1959 Nuclear weapon countThe book came out in 1959, so less numbers and yield at that point.
1959 Nuclear weapon count
USA
15,468
USSR
1,060
UK
25
![]()
![]()
USA was making around 3-5000 new warheads a year from 1957 to 1965, when production slowed and older designs withdrawn.
At the same time, the USSR was a couple hundred a year from 1957 to 1960, then around 1K till 1970, up to 2K where they kept running at till Gorby was in power.
They had passed US warhead count in 1977. In 1985 it was 23,510 to 39,197, with US accuracy advantage allowing smaller warheads to do the same 'work' as the old City Busters
The early fiction assumed that Khrushchev's bluster on making them like sausages was true.
No, that was all bluff, while the USA turned production to '11' for a decade.
WWIII would have been very one sided until 1966 or so
Yeah, when the Air Force colonel visited Randy Bragg's house in Fort Repose, Randy asked who won the war. The colonel said, "We really clobbered them! Not that it matters."

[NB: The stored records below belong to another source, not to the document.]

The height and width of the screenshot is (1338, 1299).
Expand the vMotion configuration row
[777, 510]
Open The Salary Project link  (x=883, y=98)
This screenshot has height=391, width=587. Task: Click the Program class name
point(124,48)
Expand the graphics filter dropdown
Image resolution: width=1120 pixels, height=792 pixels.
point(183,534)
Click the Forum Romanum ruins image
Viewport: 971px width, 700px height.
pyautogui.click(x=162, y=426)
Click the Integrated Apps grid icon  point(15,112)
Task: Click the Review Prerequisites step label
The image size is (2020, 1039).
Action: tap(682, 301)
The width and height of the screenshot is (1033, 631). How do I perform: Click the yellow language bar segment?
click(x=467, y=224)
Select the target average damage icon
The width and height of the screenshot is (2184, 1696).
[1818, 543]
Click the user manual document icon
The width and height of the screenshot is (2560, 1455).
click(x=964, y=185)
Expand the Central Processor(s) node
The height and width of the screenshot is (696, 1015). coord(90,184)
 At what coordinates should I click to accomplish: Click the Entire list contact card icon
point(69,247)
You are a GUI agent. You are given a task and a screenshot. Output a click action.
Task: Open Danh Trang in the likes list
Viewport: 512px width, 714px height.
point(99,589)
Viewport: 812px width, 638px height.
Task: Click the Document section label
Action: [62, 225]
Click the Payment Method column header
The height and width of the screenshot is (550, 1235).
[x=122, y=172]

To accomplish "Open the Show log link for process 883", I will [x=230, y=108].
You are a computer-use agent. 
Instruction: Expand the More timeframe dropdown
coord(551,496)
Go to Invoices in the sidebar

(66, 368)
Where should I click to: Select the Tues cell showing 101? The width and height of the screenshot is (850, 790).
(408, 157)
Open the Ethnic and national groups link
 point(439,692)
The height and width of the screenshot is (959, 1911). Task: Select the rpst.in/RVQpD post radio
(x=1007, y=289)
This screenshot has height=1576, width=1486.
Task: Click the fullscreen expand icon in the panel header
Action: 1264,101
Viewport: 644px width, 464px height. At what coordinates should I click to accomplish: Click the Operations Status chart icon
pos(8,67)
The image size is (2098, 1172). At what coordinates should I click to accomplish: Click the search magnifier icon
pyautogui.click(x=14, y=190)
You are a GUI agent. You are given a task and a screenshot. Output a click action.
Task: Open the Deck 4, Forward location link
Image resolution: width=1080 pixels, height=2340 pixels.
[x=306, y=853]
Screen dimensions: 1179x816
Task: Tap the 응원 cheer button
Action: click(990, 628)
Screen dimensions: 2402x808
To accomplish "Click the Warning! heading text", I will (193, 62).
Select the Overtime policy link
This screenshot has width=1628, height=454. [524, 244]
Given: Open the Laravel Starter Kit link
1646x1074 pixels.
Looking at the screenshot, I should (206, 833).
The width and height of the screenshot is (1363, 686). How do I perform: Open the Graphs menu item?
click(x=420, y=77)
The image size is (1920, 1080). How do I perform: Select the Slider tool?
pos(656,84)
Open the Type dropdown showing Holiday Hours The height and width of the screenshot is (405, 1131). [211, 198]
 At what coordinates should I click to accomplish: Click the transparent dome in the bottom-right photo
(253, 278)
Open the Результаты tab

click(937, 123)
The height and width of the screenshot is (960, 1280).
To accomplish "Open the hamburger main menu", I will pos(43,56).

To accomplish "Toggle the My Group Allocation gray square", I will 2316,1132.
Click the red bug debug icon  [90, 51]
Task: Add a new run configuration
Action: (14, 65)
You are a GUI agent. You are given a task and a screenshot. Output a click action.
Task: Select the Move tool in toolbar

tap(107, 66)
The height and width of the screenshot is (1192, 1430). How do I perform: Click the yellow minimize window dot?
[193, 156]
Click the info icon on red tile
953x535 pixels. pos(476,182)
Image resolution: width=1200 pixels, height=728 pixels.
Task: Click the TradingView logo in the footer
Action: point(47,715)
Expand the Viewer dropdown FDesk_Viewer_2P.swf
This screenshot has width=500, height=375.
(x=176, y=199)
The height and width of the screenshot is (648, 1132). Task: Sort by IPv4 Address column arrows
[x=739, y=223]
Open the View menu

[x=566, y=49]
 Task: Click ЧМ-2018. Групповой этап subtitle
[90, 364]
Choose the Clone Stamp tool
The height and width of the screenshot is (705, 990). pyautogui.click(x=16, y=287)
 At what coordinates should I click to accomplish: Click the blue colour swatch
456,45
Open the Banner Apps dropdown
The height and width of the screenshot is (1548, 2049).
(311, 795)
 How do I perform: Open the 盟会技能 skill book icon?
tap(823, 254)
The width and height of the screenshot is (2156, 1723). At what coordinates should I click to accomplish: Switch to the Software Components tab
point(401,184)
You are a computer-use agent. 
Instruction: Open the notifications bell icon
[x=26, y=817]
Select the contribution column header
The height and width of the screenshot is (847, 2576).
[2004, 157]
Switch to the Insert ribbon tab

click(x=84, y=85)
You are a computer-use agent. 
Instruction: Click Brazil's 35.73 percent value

Denver was the new US capital, and the AF colonel and his crew were staging out of a base in Georgia, as I remember. The Fort Repose doctor had lost his glasses and had had his medical gear stolen. Randy asked the colonel if he could get the doctor new glasses and some medical gear, and the colonel said he thought he could requisition the glasses, if he had the prescription, and the medical stuff. Randy's sister-in-law went and got the prescription.
Believe recovery would have picked up fairly quickly, at least in the USA, since it wouldn't have been hit as hard as the USSR/Warsaw Pact.
Great book. If you haven't read it, you really should. Easily available.
First read it the mid 60's, did not help me sleep at night since I was in a first strike target. ...
Well I think it's worth considered that all in all, the exchange is relatively localized to just NATO and the WARSAW Pact. Plus, I'm pretty sure it's done with older and lower yield Nukes, akin to Fat Man and Little Boy. But I could be wrong on that. That could explain why the damage is comparatively light.
Fair point, I retract the Fat Man/ Little boy thing (don't know where I got that from.) But as has been pointed out by others, the yeild is smaller than we're used to. And as shown in the book, there ARE survivors and areas that are more or less unaffected. So there's that.I just checked my copy of the book. It says that Soviet nukes hit Homestead Air Force Base, Miami International Airport, MacDill Air Force Base, Naval Air Station Jacksonville, McCoy Air Force Base, and Orlando Municipal Airport. Those were the explosions visible from Fort Repose. The book also says that each nuke was in the megaton range. That would be consistent with the typical warheads on Soviet ICBMs at the time the book was written. The land-based R-7 carried a 3 megaton nuke; the sub-launched R-13 had a 1-2 megaton nuke. With those yields, the damage would be massive. The book states that Miami, Tampa/St. Petersburg, Jacksonville, and Orlando were completely destroyed and are heavily irradiated.